If the 2016 adaptation of the hugely popular App store game was something nobody asked for, then a sequel based on an iPhone App, certainly wasn’t and would’ve been inconceivable prior to 2016 (or at least before the original took over $350 million at the box office). But yet this is 2019 – a multimedia, cross-platform age filled with sequels, remakes and everything in between.
Surprisingly, however, I’ll happily concede the sequel is actually wittier and more pleasurable than anyone would’ve expected. Despite an entire refreshing of the creative cohort of the first film – with television animator Thurop Van Orman boldly joining to lead the flock in his first feature assignment – this second looney-tunes-like adventure manages to strike a delightful balance between slapstick storytelling and sugar-coated visuals that could make it surpass the box-office intakes of the original and certainly ensure any audience member are left squawking with laughter.
Riding the cultural and financial triumph of the videogame, the original 2016 film conceived an island full of flightless birds that featured Red (Jason Sudeikis), a short-tempered outsider, rescuing the rest of the flock from the predatory egg-stealing green pigs from Piggy Island.

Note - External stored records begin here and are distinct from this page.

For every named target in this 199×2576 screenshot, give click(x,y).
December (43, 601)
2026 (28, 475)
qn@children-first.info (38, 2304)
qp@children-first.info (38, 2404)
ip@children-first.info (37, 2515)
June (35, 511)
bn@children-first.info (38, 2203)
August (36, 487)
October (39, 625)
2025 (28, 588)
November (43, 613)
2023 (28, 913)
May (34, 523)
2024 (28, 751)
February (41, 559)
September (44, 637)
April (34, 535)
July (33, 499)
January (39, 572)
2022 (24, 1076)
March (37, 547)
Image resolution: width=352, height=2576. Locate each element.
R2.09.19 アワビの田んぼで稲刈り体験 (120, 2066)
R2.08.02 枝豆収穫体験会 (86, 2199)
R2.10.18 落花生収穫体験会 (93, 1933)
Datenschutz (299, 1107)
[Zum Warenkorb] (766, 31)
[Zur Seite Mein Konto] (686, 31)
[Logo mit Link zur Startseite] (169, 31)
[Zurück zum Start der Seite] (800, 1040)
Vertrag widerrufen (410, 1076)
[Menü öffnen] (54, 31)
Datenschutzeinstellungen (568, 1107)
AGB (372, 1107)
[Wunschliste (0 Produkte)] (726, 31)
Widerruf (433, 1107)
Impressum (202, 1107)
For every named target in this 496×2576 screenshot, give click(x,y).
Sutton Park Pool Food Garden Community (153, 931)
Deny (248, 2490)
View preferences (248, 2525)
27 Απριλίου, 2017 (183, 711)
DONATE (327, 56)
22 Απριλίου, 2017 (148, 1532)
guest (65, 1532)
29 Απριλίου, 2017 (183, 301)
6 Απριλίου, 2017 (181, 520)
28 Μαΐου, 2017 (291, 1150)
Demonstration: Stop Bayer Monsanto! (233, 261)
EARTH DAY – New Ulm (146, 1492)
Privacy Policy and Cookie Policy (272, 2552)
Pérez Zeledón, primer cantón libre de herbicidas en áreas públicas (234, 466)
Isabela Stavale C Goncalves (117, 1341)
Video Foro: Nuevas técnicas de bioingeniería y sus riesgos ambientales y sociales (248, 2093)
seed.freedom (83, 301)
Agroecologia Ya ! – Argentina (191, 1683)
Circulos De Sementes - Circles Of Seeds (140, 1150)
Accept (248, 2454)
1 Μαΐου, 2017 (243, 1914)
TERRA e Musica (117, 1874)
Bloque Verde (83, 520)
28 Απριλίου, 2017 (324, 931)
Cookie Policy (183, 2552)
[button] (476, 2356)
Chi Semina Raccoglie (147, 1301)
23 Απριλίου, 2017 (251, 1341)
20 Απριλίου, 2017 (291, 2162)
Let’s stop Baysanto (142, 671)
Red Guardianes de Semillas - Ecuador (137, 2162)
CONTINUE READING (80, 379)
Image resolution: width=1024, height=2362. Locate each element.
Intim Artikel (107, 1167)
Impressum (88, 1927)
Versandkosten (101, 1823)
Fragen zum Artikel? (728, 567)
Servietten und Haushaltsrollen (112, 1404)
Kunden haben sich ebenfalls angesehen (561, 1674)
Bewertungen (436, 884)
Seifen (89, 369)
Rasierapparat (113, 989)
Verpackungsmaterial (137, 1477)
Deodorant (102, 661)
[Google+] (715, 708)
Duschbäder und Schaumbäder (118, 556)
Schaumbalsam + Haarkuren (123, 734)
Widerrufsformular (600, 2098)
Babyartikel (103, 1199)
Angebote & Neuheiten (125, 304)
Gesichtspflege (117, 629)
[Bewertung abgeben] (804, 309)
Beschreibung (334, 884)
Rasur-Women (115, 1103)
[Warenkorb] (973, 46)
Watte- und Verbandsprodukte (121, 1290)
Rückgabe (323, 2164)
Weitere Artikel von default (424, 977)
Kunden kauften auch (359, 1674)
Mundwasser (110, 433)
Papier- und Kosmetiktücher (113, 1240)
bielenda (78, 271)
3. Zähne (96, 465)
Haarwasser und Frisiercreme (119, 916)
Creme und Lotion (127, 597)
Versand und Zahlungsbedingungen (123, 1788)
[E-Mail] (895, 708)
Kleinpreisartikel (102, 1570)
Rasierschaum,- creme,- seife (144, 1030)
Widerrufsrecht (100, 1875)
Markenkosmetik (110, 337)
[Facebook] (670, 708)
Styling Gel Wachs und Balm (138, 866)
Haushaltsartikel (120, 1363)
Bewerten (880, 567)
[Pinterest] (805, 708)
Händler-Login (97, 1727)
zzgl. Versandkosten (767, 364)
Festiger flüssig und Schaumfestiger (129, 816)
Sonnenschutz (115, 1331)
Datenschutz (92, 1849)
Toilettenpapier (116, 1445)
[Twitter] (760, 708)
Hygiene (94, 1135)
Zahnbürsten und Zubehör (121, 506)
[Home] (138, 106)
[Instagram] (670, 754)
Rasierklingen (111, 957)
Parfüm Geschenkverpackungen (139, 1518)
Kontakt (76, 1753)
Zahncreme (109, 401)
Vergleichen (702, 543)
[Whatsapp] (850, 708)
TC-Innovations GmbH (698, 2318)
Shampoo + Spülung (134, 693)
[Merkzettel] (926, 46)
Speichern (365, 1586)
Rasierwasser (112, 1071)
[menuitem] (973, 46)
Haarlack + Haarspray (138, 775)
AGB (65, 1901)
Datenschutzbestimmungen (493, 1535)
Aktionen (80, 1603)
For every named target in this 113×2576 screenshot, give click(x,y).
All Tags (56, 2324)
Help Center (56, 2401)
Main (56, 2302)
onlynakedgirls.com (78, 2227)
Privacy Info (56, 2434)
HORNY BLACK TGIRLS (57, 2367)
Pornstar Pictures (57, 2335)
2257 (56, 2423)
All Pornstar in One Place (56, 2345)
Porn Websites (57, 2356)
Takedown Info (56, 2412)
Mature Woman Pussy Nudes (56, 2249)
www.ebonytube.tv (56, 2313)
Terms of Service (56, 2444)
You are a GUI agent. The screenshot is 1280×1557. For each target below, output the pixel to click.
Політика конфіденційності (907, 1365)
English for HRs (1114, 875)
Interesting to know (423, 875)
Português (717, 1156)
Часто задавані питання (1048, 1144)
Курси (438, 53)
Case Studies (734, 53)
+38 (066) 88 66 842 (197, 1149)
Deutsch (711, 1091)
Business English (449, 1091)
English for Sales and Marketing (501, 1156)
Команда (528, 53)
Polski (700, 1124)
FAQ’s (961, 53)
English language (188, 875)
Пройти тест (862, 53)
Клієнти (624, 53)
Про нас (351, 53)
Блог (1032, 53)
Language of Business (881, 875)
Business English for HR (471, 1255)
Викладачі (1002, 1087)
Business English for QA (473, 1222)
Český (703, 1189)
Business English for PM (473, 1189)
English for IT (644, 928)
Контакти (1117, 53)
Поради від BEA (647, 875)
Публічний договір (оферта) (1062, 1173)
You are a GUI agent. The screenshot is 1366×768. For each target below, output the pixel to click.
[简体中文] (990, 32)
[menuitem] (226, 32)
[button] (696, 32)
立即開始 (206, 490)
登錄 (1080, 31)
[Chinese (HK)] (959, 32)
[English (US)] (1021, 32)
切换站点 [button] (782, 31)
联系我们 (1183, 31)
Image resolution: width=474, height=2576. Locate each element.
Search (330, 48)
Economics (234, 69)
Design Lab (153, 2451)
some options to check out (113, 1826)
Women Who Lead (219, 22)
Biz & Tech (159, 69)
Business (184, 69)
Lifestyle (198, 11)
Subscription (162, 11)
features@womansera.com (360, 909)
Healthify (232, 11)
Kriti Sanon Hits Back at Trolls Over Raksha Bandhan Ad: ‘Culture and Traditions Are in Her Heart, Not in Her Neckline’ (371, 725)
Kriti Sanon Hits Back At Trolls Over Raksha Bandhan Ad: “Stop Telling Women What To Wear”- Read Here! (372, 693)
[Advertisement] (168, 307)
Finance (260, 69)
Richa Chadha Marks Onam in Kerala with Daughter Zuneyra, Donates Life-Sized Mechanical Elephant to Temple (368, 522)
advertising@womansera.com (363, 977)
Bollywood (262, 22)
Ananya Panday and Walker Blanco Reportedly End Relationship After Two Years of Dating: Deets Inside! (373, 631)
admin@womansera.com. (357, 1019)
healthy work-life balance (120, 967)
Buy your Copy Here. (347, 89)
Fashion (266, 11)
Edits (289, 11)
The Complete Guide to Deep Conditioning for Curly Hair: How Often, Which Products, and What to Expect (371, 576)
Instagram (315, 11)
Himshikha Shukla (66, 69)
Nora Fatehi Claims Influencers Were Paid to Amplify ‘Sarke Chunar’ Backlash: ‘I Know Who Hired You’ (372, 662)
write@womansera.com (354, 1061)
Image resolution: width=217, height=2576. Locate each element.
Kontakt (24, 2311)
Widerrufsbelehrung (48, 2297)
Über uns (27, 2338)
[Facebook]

The sequel begins in a similar vein by depicting Piggy Island and Bird Island engaged in a continuous, elaborate prank war. Instead of launching themselves as slingshot ammo, as they do in the game, the cinematic pigs and birds instead humorously adopt other approaches; including hot sauce bottles and balloons filled with crabs.
But this sequel really takes flight when the leader of the pigs, Leonard (the incomparable Bill Hader), insists that pigs and birds must put aside their prankish rivalry and become ‘frenemies’ to defeat a recently-discovered, “frozen, seal-infested” island that’s launching glacial cannonballs at their respective abodes. Their common enemy comes in the form of clan of eagles, led by Zeta (voiced by the superb Leslie Jones), who’s a spoilt purple ice queen that’s tired of the cold and yearns for the sun. “I’m putting myself first, because I worked hard for it, and I deserve it”, she cries as she makes her plans to conquer the islands for her private pleasure resort.
Having joined forces, Leonard and Red are joined by a formidable (but also problematic) ensemble that includes: existing sidekicks – speedily reckless Chuck (Josh Gad) and Bomb (Danny McBride); the fainthearted and ironically misnamed Mighty Eagle (Peter Dinklage); and the more advantageous to the group, newbie genius Silver (Rachel Bloom). Though this crew bolster the film’s humour, it is through them, particularly Silver, where the film’s overarching and notably relevant moral arises: that in order to save the world, Red must learn the value of teamwork, demean his brutish male ego and recognise a woman’s perspective.
While the film does try to maintain a concise narrative, it largely subsides in favour of a series of full-out comedy routines that are structured in a manner similar to slapstick comedies. A particularly humorous sequence involves the crew dressing as a bird in an attempt to steal an eagle’s ID card at a urinal which leads to an unexpected breakdance battle that has an even more surprising outcome!
Similar to its predecessor, the screen is literally filled with everything imaginable – from cameos by Awkwafina, Nicki Minaj and Pete Davidson to a subplot involving a trio of loveable hatchlings, who are voiced by the daughters of Nicole Kidman, Viola Davis, and Gal Gadot and act as perfect, comical diversions; in a manner similar to the nut-chasing squirrel sequences in the Ice Age series. But, admittedly not everything quite hits the mark and there are a number of feeble cultural references that I’m sure even kids will find tiresome, including: obnoxious dabbing; “resting bird face”; and at times an assaulting and tiresome jukebox soundtrack– such as 2013’s “Turn Down for what”.
But, in a cinematic age filled with (typically tedious) remakes, it’s difficult to condemn the crew’s effort and attempt at originality and thankfully, on the whole, the ineffective jokes are nullified by ones that will make you cackle (if only a little bit). Though It seems unfathomable to give a candy-coloured, garish sequel that’s based on a video game an equivalent score to a photorealistic Lion King remake, The Angry Birds Movie 2 feels like a welcomed relief that overturns expectation and at least attempts to push the boundaries.
Though on paper, this film feels like it never should’ve existed, this sequel is fantastically daft, voiced by a chirpy ensemble and, unlike the birds, many of the jokes do indeed take flight and some, to the green pig’s delight, will even leave you squealing!